Goal:
Copy every line of the entries below word for word, leaving out the pictures.
= = = = =
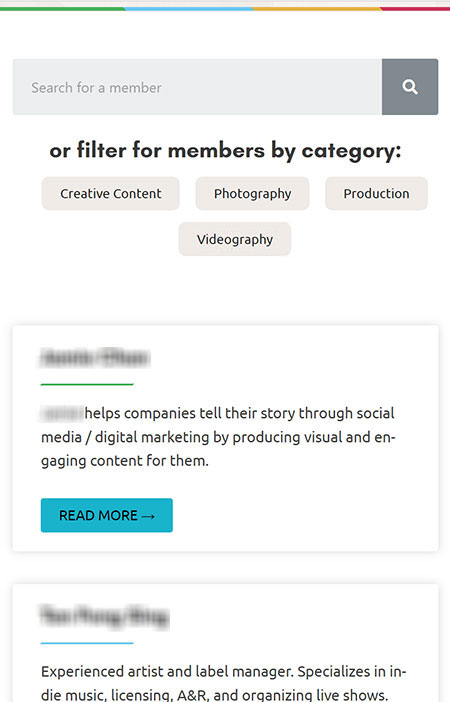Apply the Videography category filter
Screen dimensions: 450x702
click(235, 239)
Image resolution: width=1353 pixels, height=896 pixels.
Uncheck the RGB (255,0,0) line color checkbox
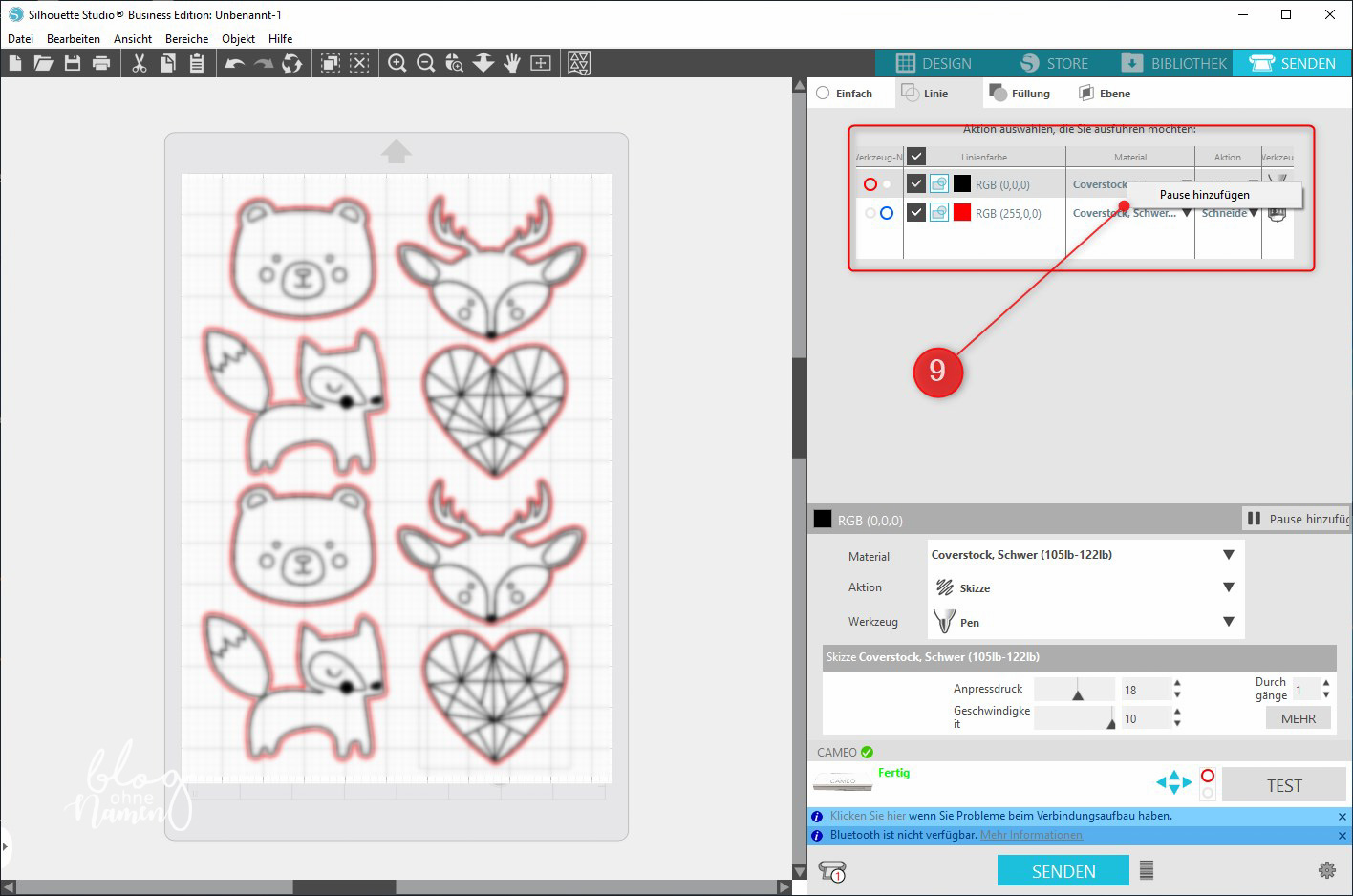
= = = = =
Finished task:
Apply the Videography category filter
Screen dimensions: 450x702
click(235, 239)
Image resolution: width=1353 pixels, height=896 pixels.
Uncheck the RGB (255,0,0) line color checkbox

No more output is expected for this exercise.